【Pharmaceutical Network Industry Dynamics】Not long after the start of 2024, gene therapy developer Voyager Therapeutics and a subsidiary of Novartis announced a "partnership." The two parties will collaborate to advance clinical-stage gene therapy candidates for Huntington's disease (HD) and spinal muscular atrophy (SMA).
Behind the strong collaboration lies the booming growth potential of the gene therapy market. According to research by Allied Market Research and Global Market Research, the global gene editing market size is expected to reach $36.061 billion by 2030, with a compound annual growth rate (CAGR) of 22.3%.
CBER Shows That in 2023, CBER Approved 5 Gene Therapies; In 2022, the Division Approved 4 Gene Therapies. The 5 Newly Approved Therapies in 2023 Cover Various Rare Disease Treatment Areas, Including Sickle Cell Anemia (SCD), Duchenne Muscular Dystrophy, and Others.
Among them, one is the Casgevy therapy developed based on CRISPR gene editing technology, which is considered a milestone breakthrough in the field of gene therapy.
On December 9, 2023, the U.S. FDA announced the approval of a CRISPR/Cas9 gene-editing therapy marketed under the brand name Casgevy for the treatment of patients aged 12 years and older with sickle cell disease (SCD), priced at $2.2 million, equivalent to over 15 million Chinese yuan. Previously, on November 17, 2023, the UK Medicines and Healthcare products Regulatory Agency had approved the therapy for marketing.

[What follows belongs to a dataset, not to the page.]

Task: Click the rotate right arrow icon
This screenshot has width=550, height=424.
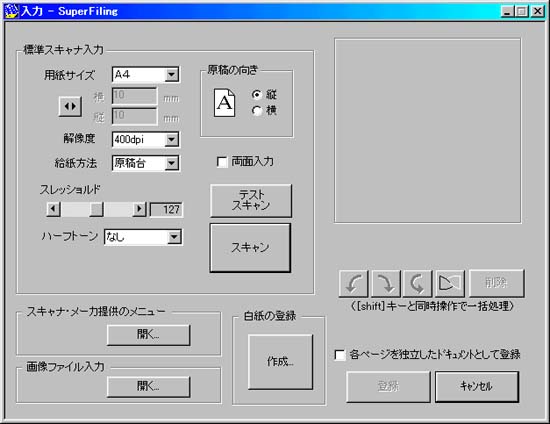Action: click(x=386, y=283)
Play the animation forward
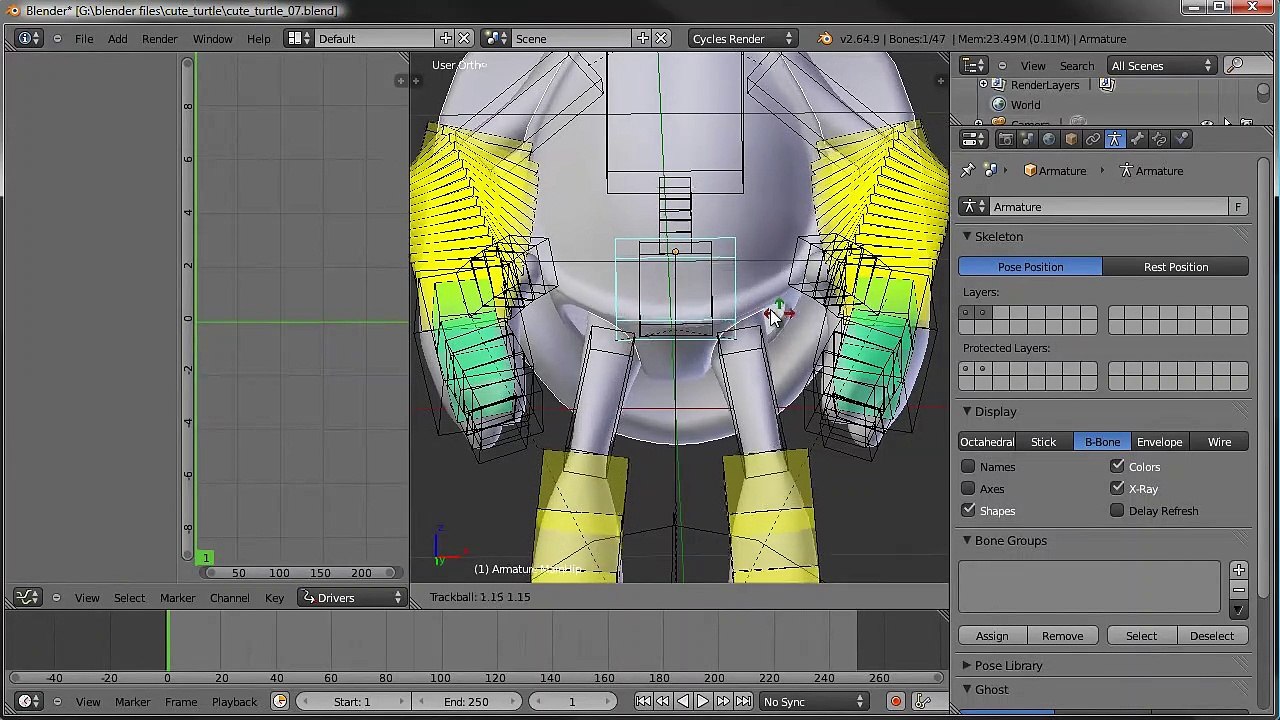The image size is (1280, 720). pos(702,702)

Data show that Sickle Cell Disease (SCD) is a hereditary blood disorder caused by a mutation in the gene encoding the beta-globin chain of hemoglobin, leading to abnormal hemoglobin function. Clinical manifestations include chronic hemolytic anemia, susceptibility to infections, and recurrent pain crises causing chronic local ischemia, which results in organ and tissue damage. The main treatments are blood transfusions and medication. Patients still face significant unmet clinical needs. On May 11, 2018, the National Health Commission and four other departments jointly formulated the first batch of the rare disease directory, which included sickle cell anemia.
Duchenne Muscular Dystrophy (DMD) is also a rare disease. It is a monogenic disorder caused by functional defects in the human DMD gene and is particularly common among progressive muscular dystrophies, with a high incidence rate. Reportedly, without any medication or rehabilitation training, muscle weakness and atrophy in DMD patients will continuously progress, leading to spinal deformities and cardio-pulmonary failure, thereby endangering the patient’s life.
On June 22, 2023, Sarepta Therapeutics announced that its gene therapy Elevidys (delandistrogene moxeparvovec, SRP-9001), jointly developed with Roche, received accelerated approval from the U.S. FDA for market launch. This marks the world’s first one-time gene therapy for Duchenne Muscular Dystrophy (DMD), applicable to non-ambulatory pediatric DMD patients aged 4-5 who carry mutations in the dystrophin gene. Sarepta stated that the initial pricing for Elevidys is $3.2 million.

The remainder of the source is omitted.